Report each line from the entries in which "agent" can be found.

----- Data supplied -----

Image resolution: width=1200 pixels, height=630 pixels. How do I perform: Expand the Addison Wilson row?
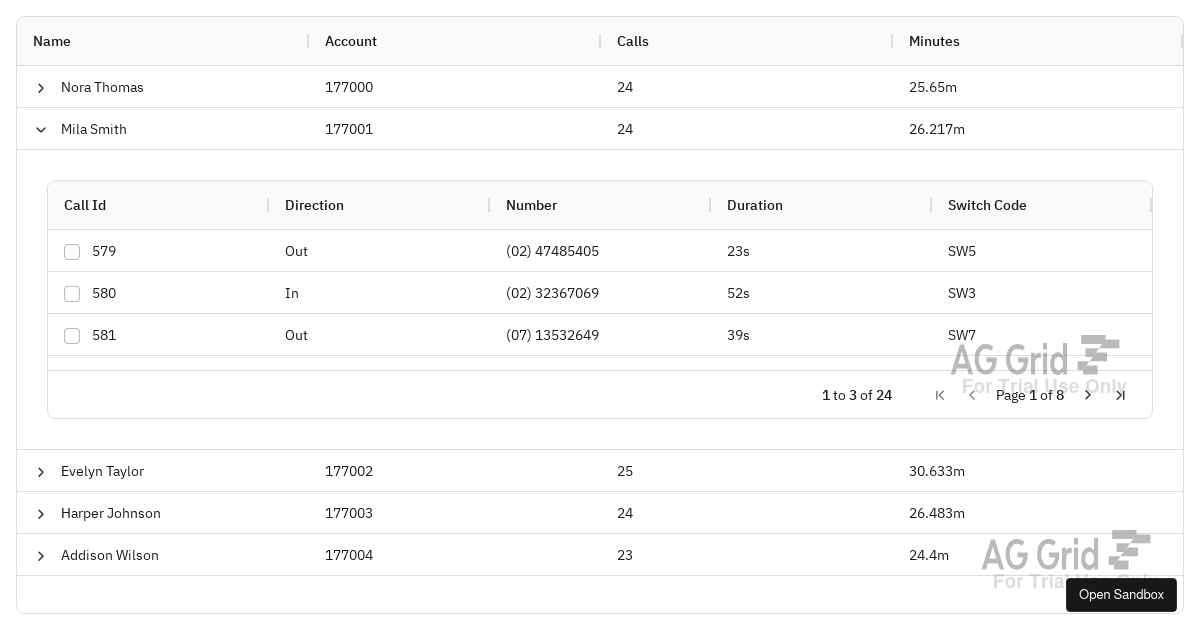point(41,555)
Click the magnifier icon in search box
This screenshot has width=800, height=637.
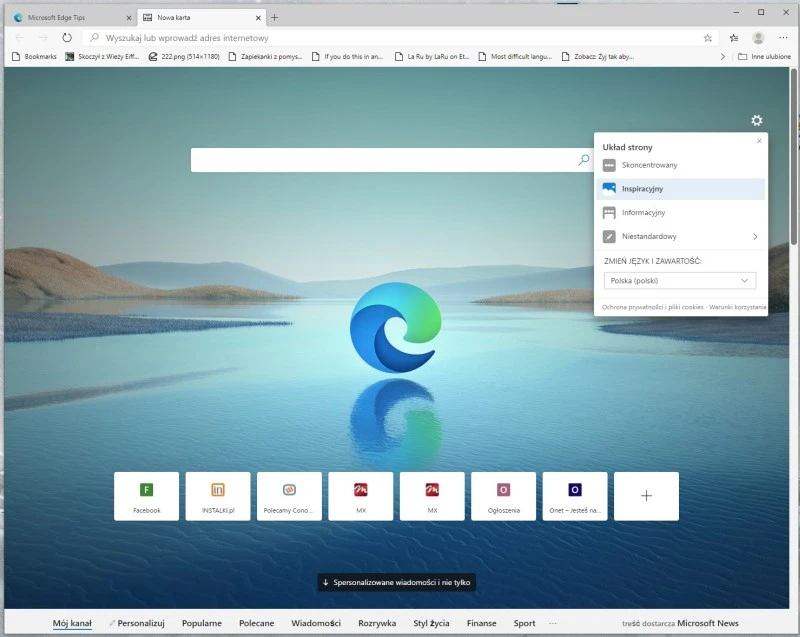tap(582, 159)
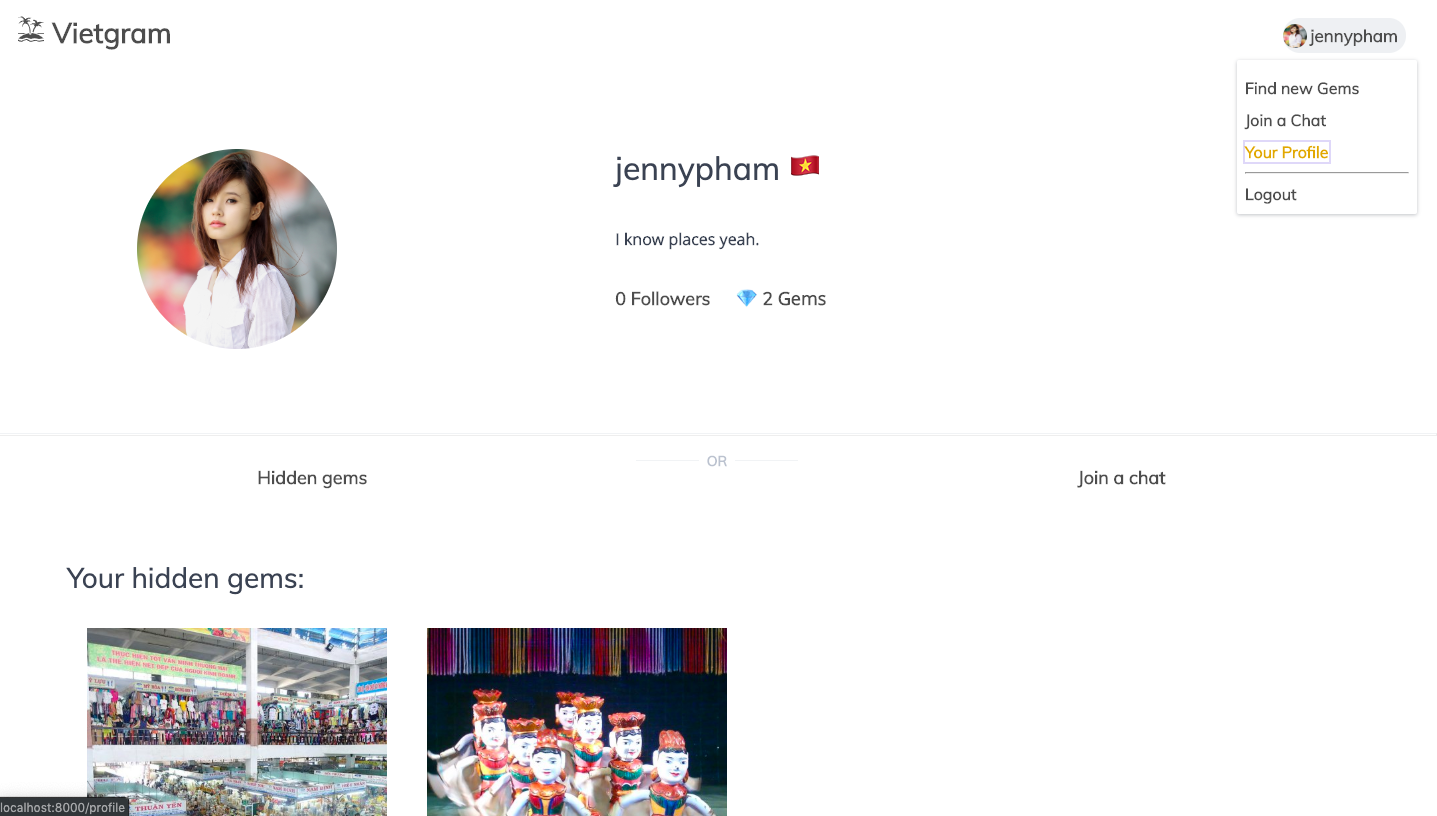Screen dimensions: 1437x816
Task: Click the blue gem diamond icon
Action: coord(746,298)
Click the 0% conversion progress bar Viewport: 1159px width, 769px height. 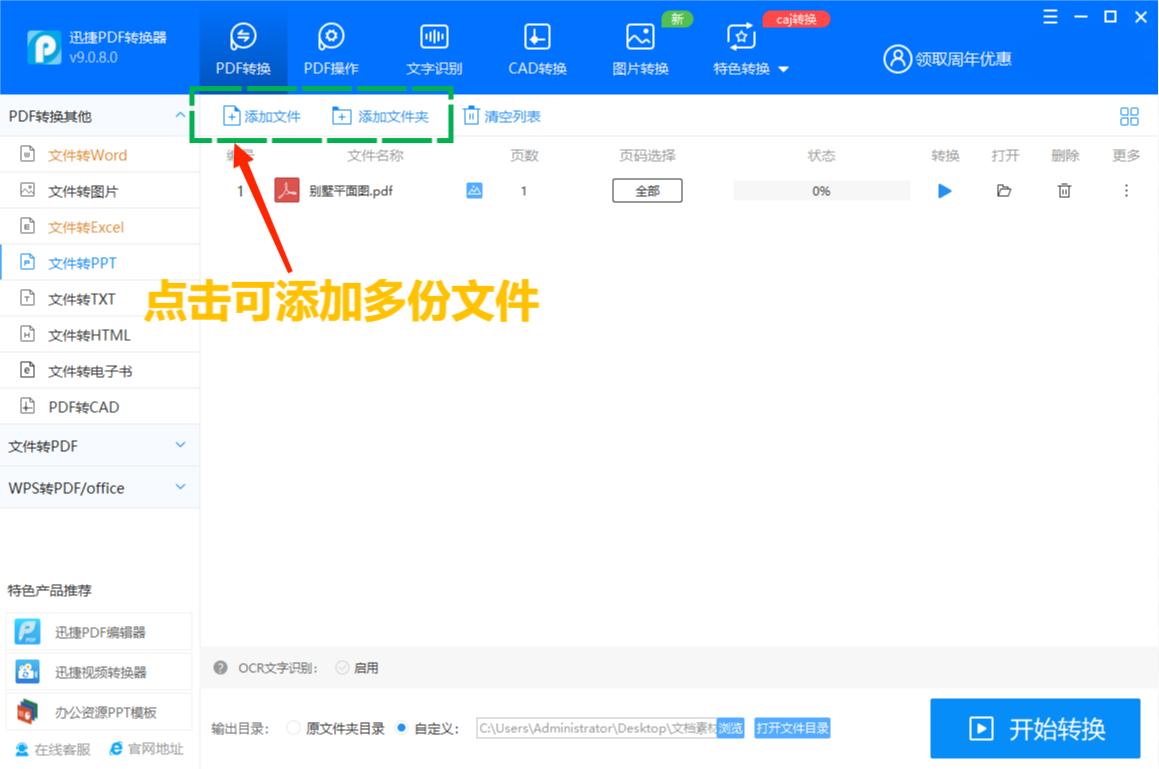[x=821, y=190]
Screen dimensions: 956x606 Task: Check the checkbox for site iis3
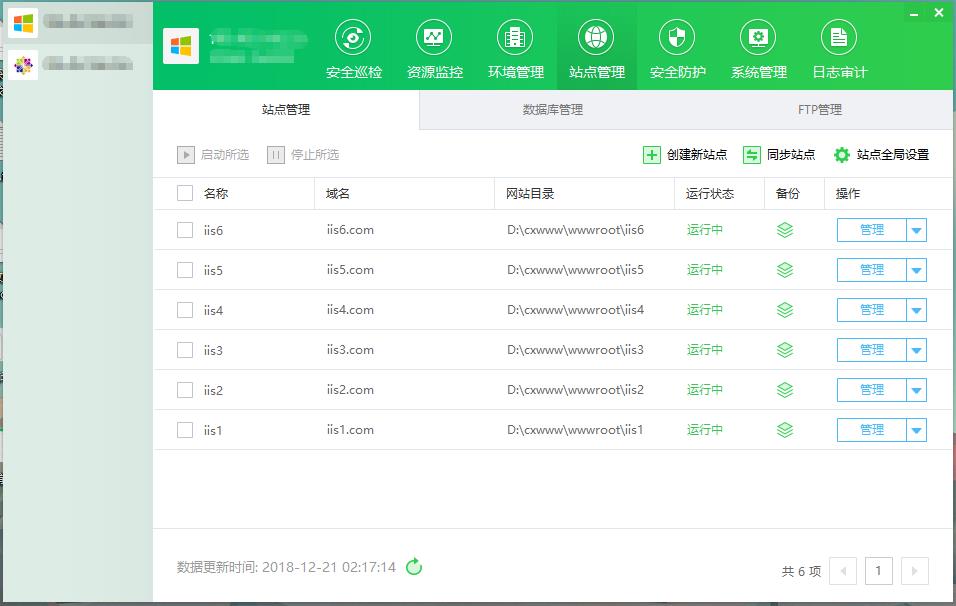click(x=184, y=349)
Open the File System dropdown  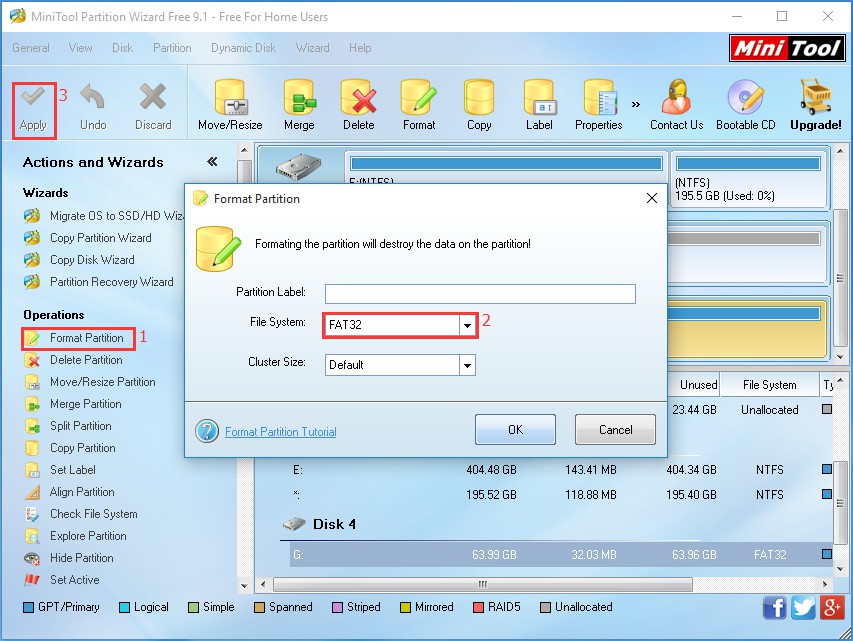pyautogui.click(x=466, y=326)
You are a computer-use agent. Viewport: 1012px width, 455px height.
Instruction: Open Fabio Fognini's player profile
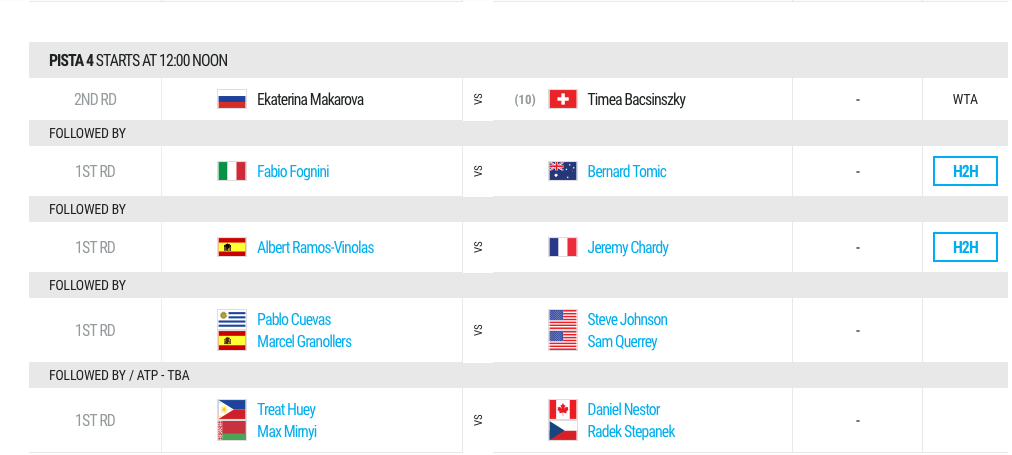coord(293,172)
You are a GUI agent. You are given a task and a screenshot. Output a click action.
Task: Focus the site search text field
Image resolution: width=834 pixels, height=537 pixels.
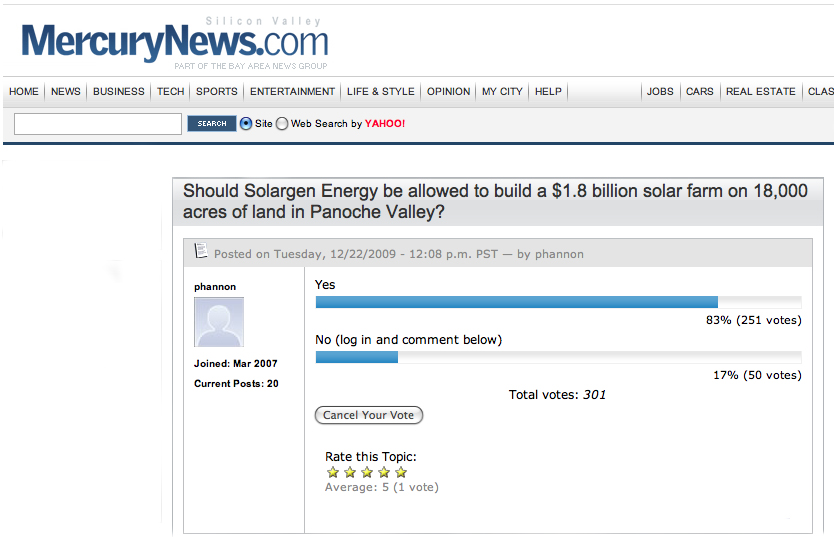[x=98, y=124]
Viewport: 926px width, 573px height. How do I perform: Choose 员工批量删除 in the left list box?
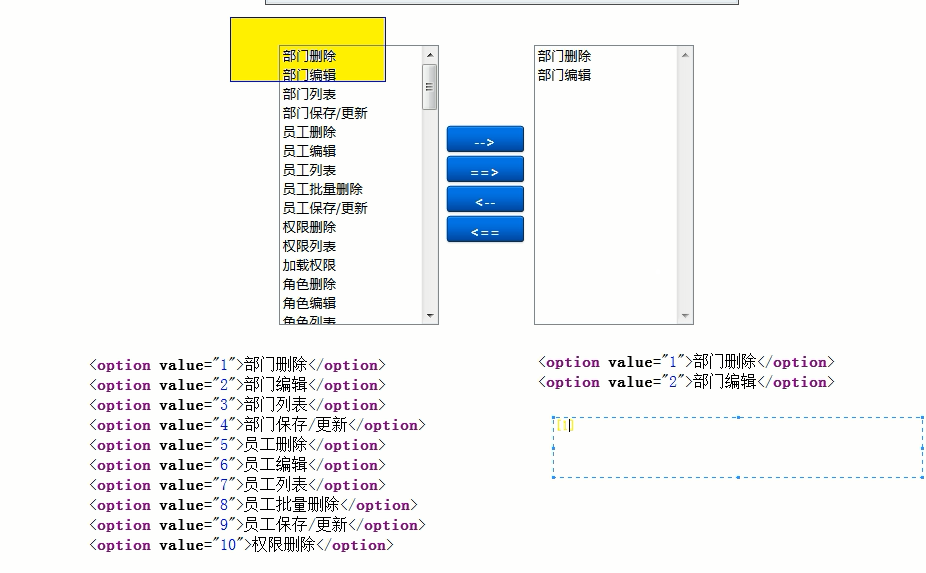[x=322, y=189]
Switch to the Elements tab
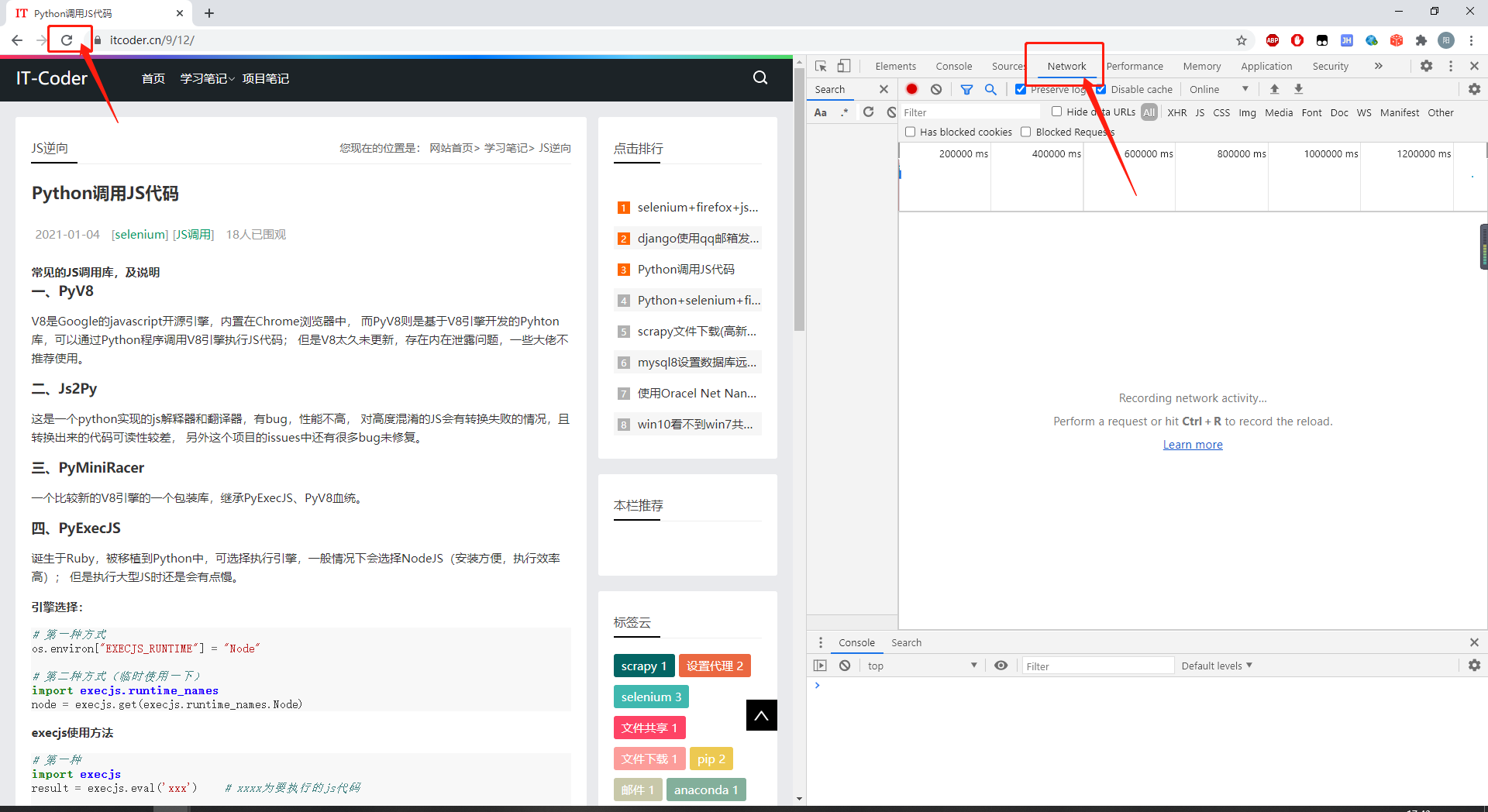The image size is (1488, 812). [x=895, y=66]
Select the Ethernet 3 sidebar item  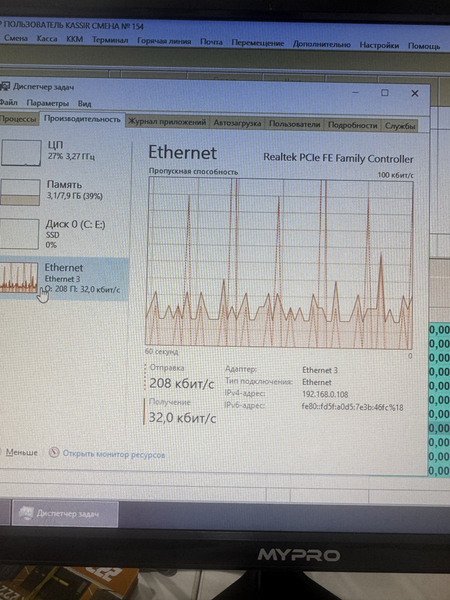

-----

◆ Result
You are a computer-use agent. Viewport: 1012px width, 455px height.
You are a GUI agent. You are given a task and a screenshot. Output a click action.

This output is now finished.